„An eine Zukunft glauben. Jüdische Biografien in der parlamentarischen Gründergeneration nach 1945 – eine dokumentarische Annäherung“, heißt eine Ausstellung, die noch bis 6. März in Berlin im Paul-Löbe-Haus des Deutschen Bundestages zu sehen ist. Sie dokumentiert die vielfältigen, heute weitgehend vergessenen jüdischen Biografien in der Gründergeneration des Deutschen Bundestages. Die Ausstellung erinnert an die Schicksale von Abgeordneten, die als Jüdinnen und Juden oder wegen ihrer jüdischen Herkunft verfolgt wurden, und würdigt ihr Wirken in den kontroversen Debatten um deutsche Schuld und bleibende Verantwortung.

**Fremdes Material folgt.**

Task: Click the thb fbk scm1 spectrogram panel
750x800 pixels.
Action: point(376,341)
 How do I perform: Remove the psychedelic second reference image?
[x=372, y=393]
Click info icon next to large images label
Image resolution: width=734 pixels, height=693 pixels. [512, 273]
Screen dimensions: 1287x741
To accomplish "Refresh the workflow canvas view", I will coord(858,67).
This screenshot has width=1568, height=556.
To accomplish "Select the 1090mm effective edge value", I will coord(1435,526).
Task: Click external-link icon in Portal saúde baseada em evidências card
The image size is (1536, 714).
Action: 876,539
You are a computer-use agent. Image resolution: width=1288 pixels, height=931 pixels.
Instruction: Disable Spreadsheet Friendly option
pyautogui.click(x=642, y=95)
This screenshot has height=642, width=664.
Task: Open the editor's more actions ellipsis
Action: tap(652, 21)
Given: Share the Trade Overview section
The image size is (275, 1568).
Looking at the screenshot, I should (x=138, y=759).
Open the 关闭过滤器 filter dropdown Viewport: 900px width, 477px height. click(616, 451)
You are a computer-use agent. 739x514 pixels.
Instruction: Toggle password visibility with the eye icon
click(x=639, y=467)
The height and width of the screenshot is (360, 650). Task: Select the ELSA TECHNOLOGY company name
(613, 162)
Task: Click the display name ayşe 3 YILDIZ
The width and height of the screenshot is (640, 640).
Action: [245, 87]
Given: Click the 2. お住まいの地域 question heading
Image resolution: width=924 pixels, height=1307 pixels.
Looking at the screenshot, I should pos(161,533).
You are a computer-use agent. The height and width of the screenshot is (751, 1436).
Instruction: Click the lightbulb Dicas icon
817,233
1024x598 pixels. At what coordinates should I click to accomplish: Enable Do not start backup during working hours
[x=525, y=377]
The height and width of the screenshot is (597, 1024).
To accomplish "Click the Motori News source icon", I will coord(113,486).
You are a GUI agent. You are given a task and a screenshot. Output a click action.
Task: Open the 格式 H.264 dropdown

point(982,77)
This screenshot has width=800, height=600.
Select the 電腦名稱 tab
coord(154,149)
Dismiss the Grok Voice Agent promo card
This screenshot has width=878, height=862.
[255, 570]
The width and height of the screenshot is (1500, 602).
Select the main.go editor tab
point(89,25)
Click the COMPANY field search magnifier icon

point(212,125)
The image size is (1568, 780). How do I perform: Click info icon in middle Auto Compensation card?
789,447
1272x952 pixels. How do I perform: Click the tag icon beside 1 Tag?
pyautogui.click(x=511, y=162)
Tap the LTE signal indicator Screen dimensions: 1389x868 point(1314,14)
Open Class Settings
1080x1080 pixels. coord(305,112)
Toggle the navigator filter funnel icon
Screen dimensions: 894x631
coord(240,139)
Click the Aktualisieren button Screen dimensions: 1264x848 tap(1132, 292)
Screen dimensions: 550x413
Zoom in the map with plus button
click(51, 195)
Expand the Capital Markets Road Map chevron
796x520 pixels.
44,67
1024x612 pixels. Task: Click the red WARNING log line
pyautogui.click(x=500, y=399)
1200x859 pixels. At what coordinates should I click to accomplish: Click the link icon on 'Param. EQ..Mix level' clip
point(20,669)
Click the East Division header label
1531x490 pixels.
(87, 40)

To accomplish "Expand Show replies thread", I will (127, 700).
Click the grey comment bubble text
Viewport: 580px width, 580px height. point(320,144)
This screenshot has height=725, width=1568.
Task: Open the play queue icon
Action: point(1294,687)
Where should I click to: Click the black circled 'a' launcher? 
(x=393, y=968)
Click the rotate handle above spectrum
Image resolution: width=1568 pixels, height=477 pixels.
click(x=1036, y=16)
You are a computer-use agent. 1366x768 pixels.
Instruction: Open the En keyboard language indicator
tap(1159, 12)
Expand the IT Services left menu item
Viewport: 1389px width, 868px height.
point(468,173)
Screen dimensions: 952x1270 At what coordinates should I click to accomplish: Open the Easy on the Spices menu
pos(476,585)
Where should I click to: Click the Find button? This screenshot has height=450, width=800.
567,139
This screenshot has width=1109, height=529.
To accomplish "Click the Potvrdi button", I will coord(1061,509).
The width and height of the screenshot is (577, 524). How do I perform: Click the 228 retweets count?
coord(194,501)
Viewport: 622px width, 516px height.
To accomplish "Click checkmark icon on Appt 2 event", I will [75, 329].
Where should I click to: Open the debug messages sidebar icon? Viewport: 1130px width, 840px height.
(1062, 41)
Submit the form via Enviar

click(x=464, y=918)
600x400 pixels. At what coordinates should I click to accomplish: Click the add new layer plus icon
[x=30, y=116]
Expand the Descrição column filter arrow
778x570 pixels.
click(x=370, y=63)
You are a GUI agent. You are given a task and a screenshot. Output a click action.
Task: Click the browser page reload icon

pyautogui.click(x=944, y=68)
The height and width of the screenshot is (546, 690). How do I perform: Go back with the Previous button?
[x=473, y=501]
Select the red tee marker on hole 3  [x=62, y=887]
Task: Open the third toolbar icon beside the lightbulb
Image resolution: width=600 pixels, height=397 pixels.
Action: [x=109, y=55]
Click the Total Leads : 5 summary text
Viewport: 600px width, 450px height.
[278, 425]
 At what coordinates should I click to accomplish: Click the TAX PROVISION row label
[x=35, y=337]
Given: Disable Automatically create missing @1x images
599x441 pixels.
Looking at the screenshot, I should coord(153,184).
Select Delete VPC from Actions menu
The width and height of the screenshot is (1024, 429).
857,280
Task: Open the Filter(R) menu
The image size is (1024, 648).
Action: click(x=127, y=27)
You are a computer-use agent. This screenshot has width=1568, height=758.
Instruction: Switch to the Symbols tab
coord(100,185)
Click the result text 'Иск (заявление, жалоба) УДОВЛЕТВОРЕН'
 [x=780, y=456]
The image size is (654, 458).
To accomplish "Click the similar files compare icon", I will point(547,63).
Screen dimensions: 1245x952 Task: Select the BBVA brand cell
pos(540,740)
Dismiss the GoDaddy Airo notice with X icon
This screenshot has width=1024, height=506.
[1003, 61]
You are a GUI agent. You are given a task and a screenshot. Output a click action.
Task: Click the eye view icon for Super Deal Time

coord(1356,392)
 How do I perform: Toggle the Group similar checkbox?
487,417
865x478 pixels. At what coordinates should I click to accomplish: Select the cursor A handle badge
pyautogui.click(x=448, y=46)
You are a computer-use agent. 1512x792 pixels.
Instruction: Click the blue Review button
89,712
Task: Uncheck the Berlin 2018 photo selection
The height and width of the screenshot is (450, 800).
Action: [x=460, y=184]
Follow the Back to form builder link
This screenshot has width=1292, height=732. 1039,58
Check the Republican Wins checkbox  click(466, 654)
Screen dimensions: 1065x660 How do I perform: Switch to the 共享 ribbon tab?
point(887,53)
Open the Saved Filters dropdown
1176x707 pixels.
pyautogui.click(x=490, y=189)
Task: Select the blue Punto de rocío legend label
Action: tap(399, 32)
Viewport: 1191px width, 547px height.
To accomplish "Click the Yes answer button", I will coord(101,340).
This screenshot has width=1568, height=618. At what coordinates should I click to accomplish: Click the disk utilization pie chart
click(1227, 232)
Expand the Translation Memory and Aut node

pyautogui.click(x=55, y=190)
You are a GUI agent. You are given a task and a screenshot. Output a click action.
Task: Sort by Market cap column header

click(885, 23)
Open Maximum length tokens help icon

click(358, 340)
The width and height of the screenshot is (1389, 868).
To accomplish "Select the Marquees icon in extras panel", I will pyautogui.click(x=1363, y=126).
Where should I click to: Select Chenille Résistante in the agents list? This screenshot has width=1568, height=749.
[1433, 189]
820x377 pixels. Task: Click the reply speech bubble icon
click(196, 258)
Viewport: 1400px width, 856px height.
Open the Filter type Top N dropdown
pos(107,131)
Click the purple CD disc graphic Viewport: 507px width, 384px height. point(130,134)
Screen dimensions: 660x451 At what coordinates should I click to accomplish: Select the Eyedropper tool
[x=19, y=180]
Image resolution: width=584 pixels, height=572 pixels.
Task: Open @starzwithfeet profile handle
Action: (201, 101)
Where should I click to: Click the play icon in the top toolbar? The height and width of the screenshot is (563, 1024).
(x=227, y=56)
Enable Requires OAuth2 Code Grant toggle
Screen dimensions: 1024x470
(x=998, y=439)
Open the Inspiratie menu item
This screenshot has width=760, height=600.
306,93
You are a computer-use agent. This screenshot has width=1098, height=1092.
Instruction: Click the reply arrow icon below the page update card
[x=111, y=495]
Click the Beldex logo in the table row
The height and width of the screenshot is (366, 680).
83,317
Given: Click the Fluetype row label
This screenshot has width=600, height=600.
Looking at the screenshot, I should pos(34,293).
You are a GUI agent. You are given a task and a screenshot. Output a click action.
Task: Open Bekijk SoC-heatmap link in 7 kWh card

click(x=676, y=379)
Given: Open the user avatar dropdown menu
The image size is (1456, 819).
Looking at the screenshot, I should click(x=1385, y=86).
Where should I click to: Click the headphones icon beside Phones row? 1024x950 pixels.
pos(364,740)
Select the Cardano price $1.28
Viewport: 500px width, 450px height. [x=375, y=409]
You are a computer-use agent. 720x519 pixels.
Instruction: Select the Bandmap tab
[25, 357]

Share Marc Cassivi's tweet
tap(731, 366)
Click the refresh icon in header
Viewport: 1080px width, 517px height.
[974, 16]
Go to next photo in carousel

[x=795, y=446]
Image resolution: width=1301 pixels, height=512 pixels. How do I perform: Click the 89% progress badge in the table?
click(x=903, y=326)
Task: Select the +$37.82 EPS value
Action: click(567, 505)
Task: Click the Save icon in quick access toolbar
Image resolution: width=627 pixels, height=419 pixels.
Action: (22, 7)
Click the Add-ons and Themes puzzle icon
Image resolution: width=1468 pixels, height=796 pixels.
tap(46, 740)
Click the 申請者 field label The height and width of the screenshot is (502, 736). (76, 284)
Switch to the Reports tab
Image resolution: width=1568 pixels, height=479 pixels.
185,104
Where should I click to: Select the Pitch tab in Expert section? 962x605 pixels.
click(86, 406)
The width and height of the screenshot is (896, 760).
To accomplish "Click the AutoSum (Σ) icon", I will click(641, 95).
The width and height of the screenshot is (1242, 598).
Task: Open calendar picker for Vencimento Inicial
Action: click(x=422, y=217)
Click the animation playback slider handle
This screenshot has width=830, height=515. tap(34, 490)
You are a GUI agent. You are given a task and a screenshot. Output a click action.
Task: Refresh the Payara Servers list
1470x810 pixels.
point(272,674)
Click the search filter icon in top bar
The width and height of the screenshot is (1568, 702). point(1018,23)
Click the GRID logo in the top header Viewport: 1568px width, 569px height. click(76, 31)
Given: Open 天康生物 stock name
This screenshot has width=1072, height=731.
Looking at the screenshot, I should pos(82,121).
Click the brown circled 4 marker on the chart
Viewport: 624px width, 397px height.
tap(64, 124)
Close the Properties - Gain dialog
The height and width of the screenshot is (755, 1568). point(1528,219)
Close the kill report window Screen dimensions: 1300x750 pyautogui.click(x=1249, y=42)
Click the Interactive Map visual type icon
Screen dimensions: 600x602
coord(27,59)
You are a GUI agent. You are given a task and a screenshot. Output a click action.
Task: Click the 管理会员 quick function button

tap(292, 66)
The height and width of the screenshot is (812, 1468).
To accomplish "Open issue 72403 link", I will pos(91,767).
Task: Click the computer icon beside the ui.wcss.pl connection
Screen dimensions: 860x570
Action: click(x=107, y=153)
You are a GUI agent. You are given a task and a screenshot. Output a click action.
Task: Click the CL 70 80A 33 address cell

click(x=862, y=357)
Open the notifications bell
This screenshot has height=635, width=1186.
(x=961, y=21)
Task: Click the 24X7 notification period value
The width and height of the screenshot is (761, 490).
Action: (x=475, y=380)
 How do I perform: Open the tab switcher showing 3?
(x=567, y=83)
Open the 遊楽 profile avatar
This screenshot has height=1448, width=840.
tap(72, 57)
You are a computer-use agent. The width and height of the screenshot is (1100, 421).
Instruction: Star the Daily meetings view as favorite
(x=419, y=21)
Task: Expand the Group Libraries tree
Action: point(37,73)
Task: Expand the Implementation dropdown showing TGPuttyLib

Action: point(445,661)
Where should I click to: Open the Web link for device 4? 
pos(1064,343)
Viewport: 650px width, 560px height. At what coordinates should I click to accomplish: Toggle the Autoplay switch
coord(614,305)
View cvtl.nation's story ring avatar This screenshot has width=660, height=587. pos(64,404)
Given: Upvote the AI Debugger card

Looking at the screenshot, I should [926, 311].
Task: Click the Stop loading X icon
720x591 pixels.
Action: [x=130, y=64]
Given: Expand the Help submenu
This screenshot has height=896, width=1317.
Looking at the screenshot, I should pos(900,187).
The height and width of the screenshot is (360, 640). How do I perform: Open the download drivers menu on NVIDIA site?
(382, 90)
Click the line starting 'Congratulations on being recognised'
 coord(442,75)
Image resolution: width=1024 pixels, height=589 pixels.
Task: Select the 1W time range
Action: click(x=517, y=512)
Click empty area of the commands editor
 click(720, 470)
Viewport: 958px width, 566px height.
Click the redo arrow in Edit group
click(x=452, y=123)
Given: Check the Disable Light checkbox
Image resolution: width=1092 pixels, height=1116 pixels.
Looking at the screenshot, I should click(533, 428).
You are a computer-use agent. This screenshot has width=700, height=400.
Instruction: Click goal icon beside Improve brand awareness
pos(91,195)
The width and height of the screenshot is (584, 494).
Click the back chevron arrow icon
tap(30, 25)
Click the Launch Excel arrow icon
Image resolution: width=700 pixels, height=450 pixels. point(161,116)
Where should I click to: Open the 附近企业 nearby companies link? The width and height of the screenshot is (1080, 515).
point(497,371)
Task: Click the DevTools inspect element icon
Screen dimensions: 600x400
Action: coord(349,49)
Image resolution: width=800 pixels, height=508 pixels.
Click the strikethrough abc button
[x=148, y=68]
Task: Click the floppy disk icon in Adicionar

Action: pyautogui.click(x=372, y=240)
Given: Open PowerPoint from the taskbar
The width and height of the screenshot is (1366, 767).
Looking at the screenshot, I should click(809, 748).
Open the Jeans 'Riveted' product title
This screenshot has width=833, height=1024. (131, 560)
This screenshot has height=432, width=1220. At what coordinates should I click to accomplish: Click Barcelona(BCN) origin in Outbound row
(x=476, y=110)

Stefan Heym ist eine dieser Persönlichkeiten. Er wurde 1994 als parteiloser Direktkandidat für die Partei des Demokratischen Sozialismus (PDS) in Berlin-Prenzlauer Berg in den Deutschen Bundestag gewählt. Als Alterspräsident eröffnete der 81-Jährige mit einer viel beachteten Rede die erste Sitzung des Parlaments nach der Wahl. Im September 1995 legte Heym sein Mandat nieder.
Die Ausstellung ist montags bis freitags jeweils von 9 bis 17 Uhr zu sehen, der Eintritt ist frei. Für Einzelbesucher ist eine Anmeldung spätestens zwei Werktage vor dem gewünschten Besuchstermin nötig.